Changing the world through digital experiences is what Adobe’s all about. We give everyone from emerging artists to global brands everything they need to design and deliver exceptional digital experiences! We’re passionate about empowering people to create beautiful and powerful images, videos, and apps, and transform how companies interact with customers across every screen.
We’re on a mission to hire the very best and are committed to creating exceptional employee experiences where everyone is respected and has access to equal opportunity.
We realize that new ideas can come from everywhere in the organization, and we know the next big idea could be yours!
The Challenge :
Do you possess the ability to automate resolving problems to improve uptime? In other words, reduce MTTD & MTTR!
Adobe needs a hands-on Site Reliability Engineer (SRE) with a breadth of knowledge in services at scale and someone who can be flexible, efficient, and rapidly adaptive in an environment that looks vastly different from the siloed, traditional teams.
Our mission is to reduce MTTD & MTTR utilizing automatic recovery and self-healing, thereby providing an outstanding experience to Adobe customers.
SRE is a mentality of engineering approaches that focuses on building highly reliable systems and eliminating toil through automation.
Our SRE and Engineering teams are distributed, split between San Jose, California; Bangalore, India. We rely heavily on tools like Slack, JIRA, Git, and video conferencing to collaborate.
Flexibility to join meetings with colleagues around the world is encouraged. The successful candidate must prioritize tasks and work independently.
What you will do :
Ensure the highest level of uptime and Quality of Service (QoS) through operational perfection
Embed with teams to nurture strong collaboration and find opportunities for automation and self-healing
Identify areas to improve service resiliency through chaos engineering, performance / load testing, etc.
Support and maintain globally distributed multi-cloud (public and / or private) environments
Automate common, repeatable tasks at a large scale to streamline operational procedures
Tackle performance and stability issues using a wide variety of tools
Evaluate and handle the application and environment security, Use and maintain version control for application infrastructure
Follow organizational change processes during implementations.

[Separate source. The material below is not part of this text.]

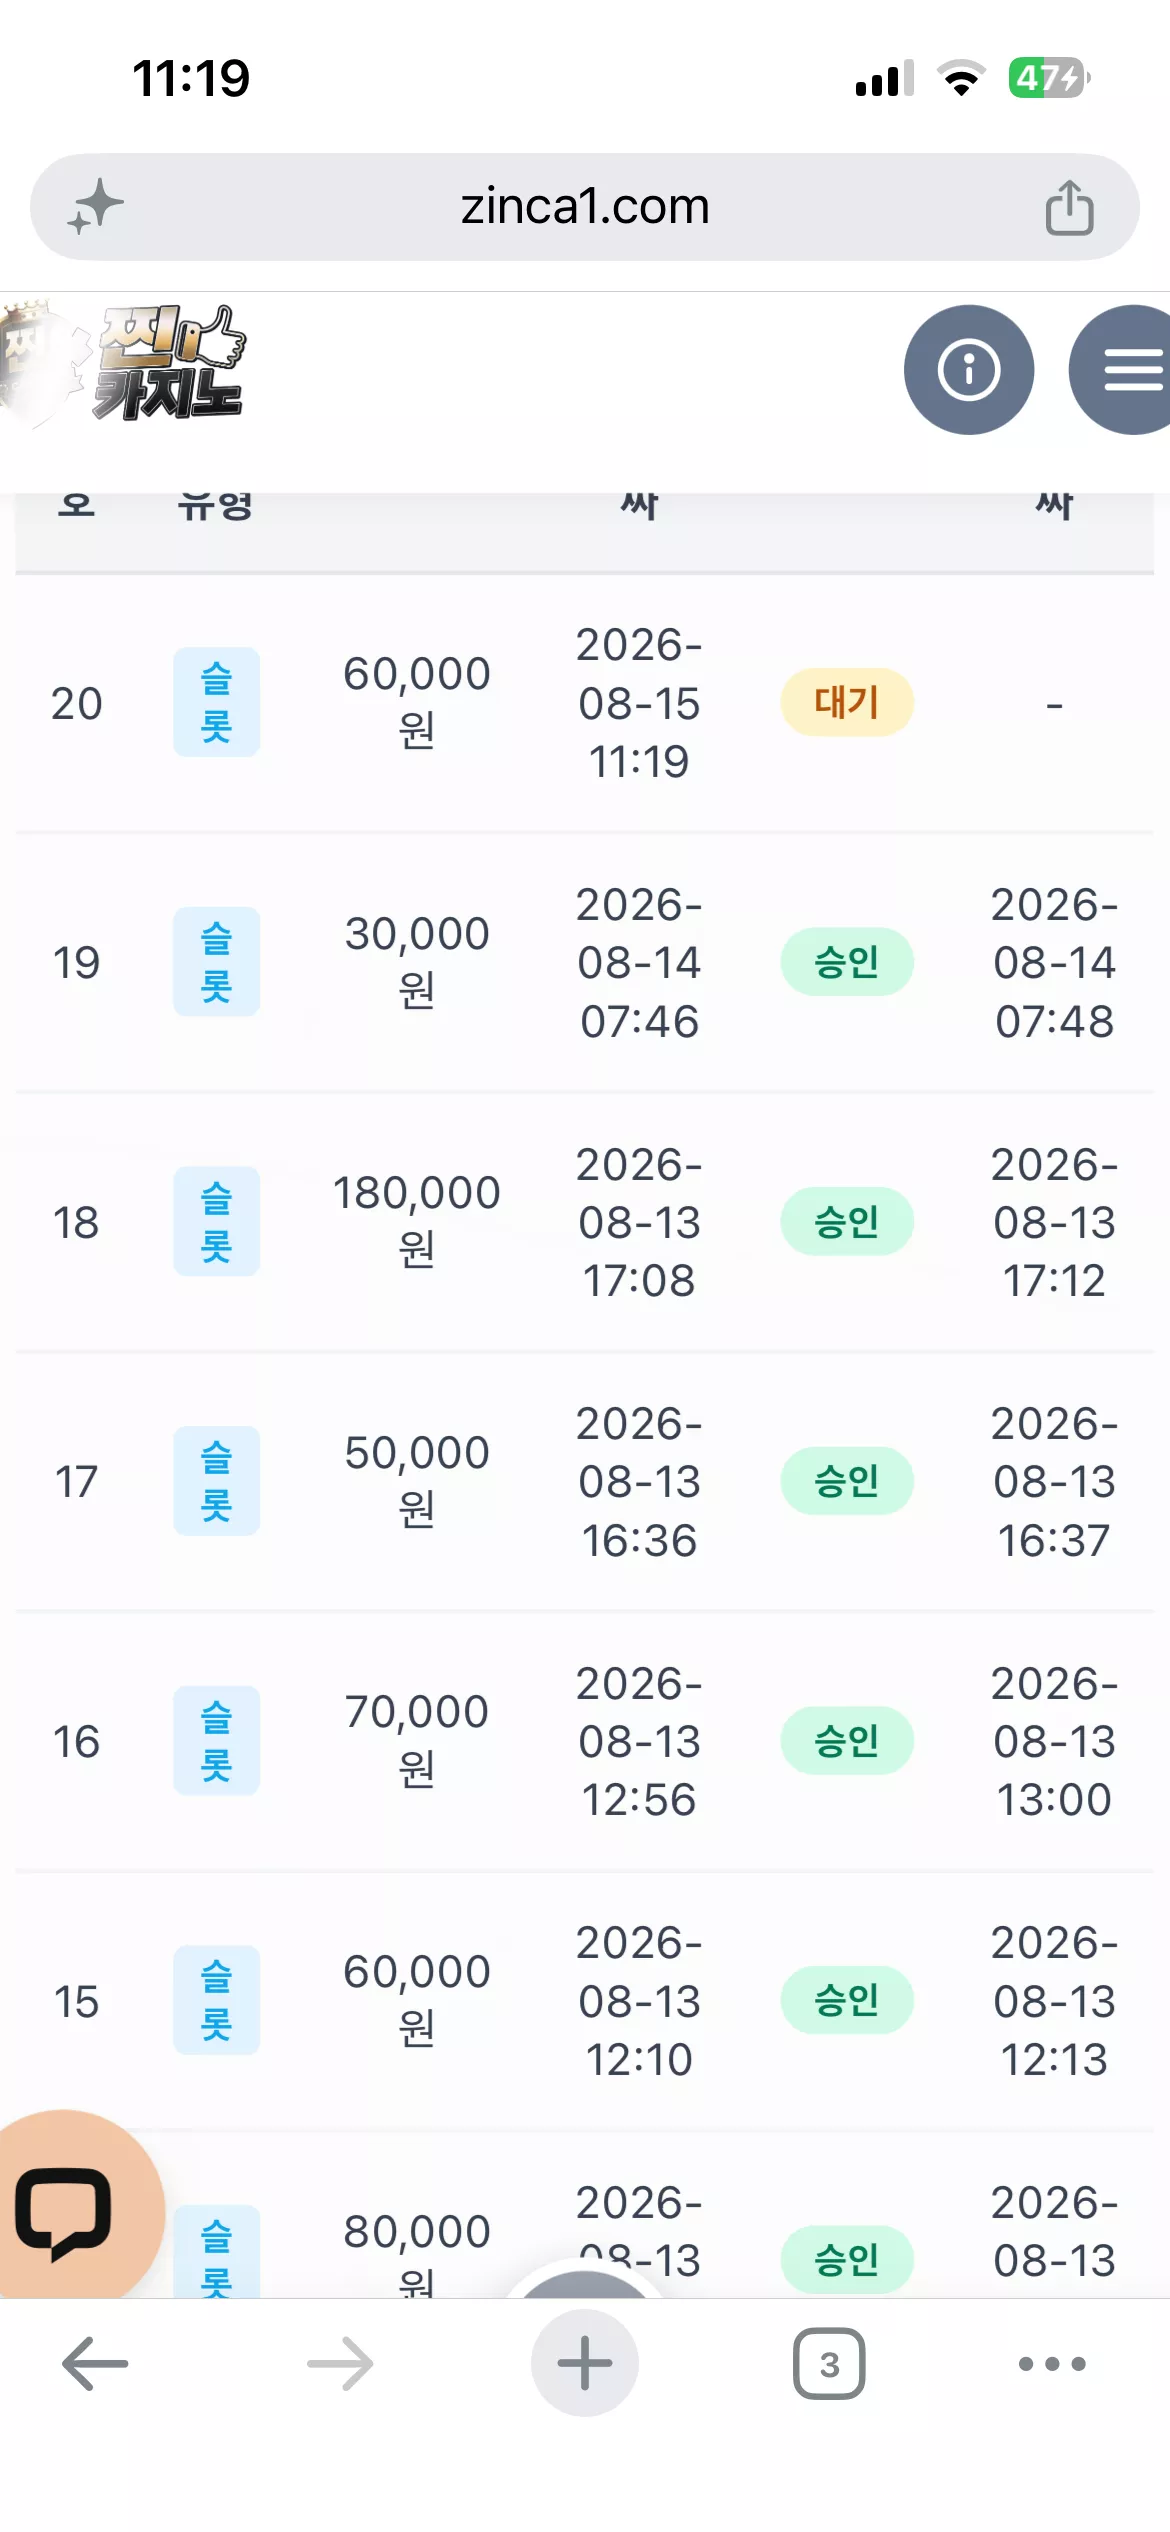Tap the 승인 badge in row 19

(x=847, y=962)
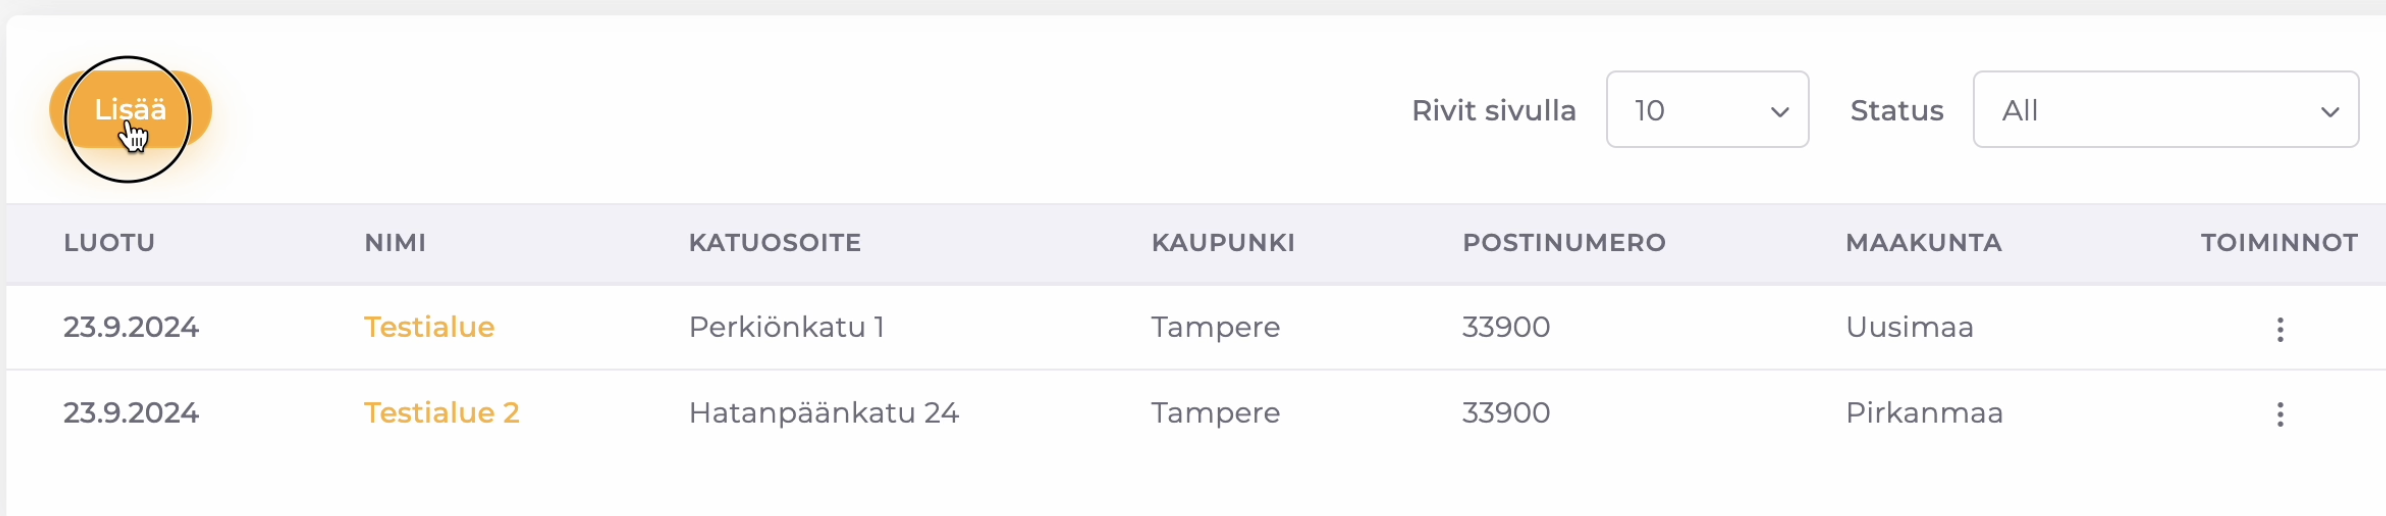
Task: Select the MAAKUNTA column header
Action: tap(1923, 243)
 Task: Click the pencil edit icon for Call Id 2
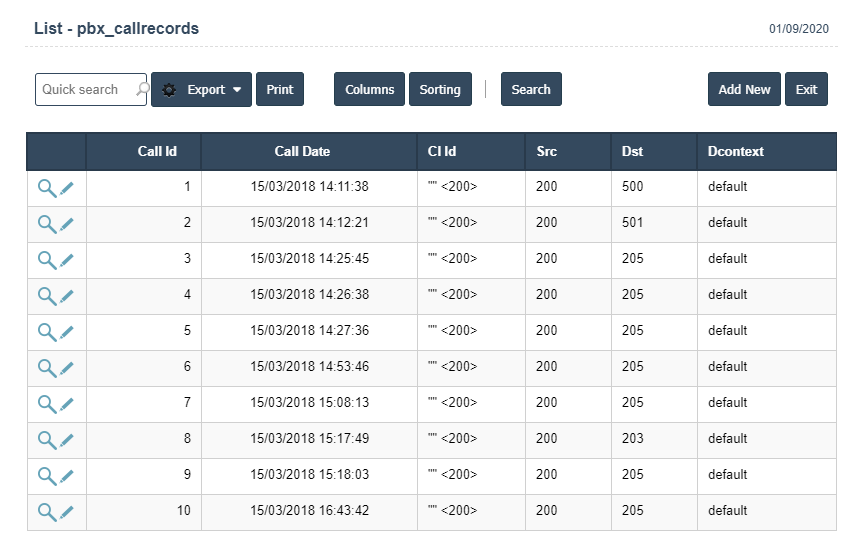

Cross-train with other distributed team members and promote the DevOps / SRE approach
Participate in an on-call rotation as required
Determine root-cause for all production level incidents and write corresponding high-quality RCA reports
What you need to succeed :
3-5 years production-level experience with distributed applications in the public cloud (AWS and / or Azure)
Experience in one (and preferably more) of the following languages : Python, Go, Java
Strong working knowledge of Event Driven Automation focused on solving for automated remediation concepts and preferably experience in Stackstorm platform
Experience in developing bots and Slack based apps
Expertise in containerization orchestration engines (i.e. Kubernetes)
Strong working knowledge of modern, continuous development techniques and pipelines (CI / CD, Jenkins, Git, Artifactory)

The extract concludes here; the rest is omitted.